Sr. Director: Los autores del artículo1 sobre el tratamiento del denominado trastorno por déficit de atención e hiperactividad (TDAH) se preguntan, en las conclusiones, si quizá se está diagnosticando en exceso y si, por tanto, se está sobremedicando a toda una generación. Esta duda, justificada y preocupante, merecería un debate. Otros autores de nuestro entorno y desde distintas áreas de la salud, en un número monográfico, plantean interesantes controversias en torno a la pertinencia del diagnóstico y el tratamiento del TDAH2,3.
El diagnóstico del TDAH parte del modelo fisiopatológico (predominante en los EE.UU.) que postula que la falta de atención, la impulsividad y la hiperactividad constituyen una enfermedad. Ahora bien, la concepción del trastorno es radicalmente distinta si se considera según el modelo psicopatológico, que contempla el funcionamiento psíquico y neurofisiológico como un todo organizado (una estructura), en el que tanto una alteración orgánica como un conflicto psíquico provocan un reajuste general del cerebro para mantener en lo posible la unidad y la cohesión del organismo, su adaptación y su reproducción. Diversos autores2-4 destacan la importancia de los factores relacionales en la aparición del TDAH en la infancia, especialmente las alteraciones de la dinámica familiar, ya sea por enfermedad o ausencia de los padres, o por los cambios sociales y culturales que no ayudan a sostener el deseo de maternidad ni protegen la relación madre-bebé. Hoy día, muchos progenitores se encuentran inseguros con respecto a su papel en la crianza de los hijos y con frecuencia no consiguen sostener la vida emocional del bebé, dar calma y sentido a sus expresiones de malestar.

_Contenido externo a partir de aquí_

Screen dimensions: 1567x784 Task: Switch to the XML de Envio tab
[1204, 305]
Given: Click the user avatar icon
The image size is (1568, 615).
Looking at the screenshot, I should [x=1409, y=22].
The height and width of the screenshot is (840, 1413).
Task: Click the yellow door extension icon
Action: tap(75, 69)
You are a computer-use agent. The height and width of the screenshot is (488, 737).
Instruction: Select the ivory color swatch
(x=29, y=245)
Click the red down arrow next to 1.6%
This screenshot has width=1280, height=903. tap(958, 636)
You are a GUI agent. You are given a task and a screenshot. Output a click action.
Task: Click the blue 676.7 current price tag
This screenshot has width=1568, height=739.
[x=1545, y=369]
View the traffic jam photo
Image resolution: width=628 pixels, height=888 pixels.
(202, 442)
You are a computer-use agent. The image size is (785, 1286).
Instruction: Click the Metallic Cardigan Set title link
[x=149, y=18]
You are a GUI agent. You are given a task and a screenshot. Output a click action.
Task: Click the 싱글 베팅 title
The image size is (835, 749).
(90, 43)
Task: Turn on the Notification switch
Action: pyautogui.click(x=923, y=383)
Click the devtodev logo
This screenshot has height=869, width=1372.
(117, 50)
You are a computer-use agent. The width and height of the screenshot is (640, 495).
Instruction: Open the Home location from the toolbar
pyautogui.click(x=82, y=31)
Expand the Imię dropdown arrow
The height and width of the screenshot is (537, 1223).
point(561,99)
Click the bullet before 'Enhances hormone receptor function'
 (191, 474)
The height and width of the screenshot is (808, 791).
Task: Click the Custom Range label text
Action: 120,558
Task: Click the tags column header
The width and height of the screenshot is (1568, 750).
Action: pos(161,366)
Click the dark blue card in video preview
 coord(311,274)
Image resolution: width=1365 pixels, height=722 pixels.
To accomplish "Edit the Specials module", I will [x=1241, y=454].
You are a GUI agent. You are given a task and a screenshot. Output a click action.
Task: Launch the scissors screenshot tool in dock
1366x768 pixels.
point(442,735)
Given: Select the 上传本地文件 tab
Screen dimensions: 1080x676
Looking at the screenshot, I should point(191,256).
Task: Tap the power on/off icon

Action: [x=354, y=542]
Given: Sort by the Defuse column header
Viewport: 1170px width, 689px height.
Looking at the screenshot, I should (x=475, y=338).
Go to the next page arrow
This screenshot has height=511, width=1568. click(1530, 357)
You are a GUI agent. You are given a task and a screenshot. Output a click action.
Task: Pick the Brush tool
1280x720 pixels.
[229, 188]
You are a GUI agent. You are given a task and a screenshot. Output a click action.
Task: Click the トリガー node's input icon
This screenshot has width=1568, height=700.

Y es que el TDAH puede pensarse como un conjunto de manifestaciones sintomáticas de un conflicto interno del niño o de un déficit en la construcción del aparato psíquico4 que, de estar bien constituido, permitiría contener y dirigir a buen fin la tensión interna, los impulsos y necesidades dirigidos a los otros. La conducta hiperactiva desorganizada, que surge tempranamente en la vida del niño, es señal de fallos en la estructuración del psiquismo; remite a vivencias que no han podido ser integradas ya sea porque exceden las posibilidades mentales del niño en esa etapa, ya sea porque en realidad se trata de carencias, es decir, de la ausencia de ciertas experiencias necesarias para la organización del mundo de las emociones y del pensamiento. Sea cual fuere la estructura que produce un cuadro con hiperactividad y cualquiera que sea la forma que adopte esa hiperactividad en el niño (o en el adulto) es siempre reflejo de un trastorno del pensamiento como regulador de la vida instintiva y pulsional, de la capacidad del psiquismo para tramitar los impulsos de forma adecuada, evitando la descarga motriz. Y, sin duda, es en el contexto de la relación intensamente afectiva entre los padres y sus hijos pequeños donde se construye esa capacidad de pensamiento y de tramitación de las emociones, los impulsos y los deseos. El artículo1 comentado propone para estos niños un abordaje farmacológico y educativo que busca el control y una buena adaptación del sujeto al medio, contando con las limitaciones que conlleva su enfermedad. Plantea, asimismo, que esas limitaciones acabarán provocando una baja autoestima. No obstante, en la base de la vida emocional de todos esos niños, ya existe previamente una baja autoestima (aunque parezcan provocadores y omnipotentes), fruto de un desencuentro con el medio afectivo en los primeros años de la vida. El control y la adaptación pueden, a corto plazo, suavizar los síntomas más perturbadores para la vida del niño y de sus familias, pero una terapia a medio plazo, que aborde los conflictos emocionales subyacentes y tienda a la construcción de capacidades psíquicas para la tramitación de los impulsos y deseos, permitiría al niño un mejor desarrollo intelectual y emocional, en tanto que el grupo familiar podría descubrir vías de comunicación que favoreciesen unas relaciones inter-subjetivas más saludables.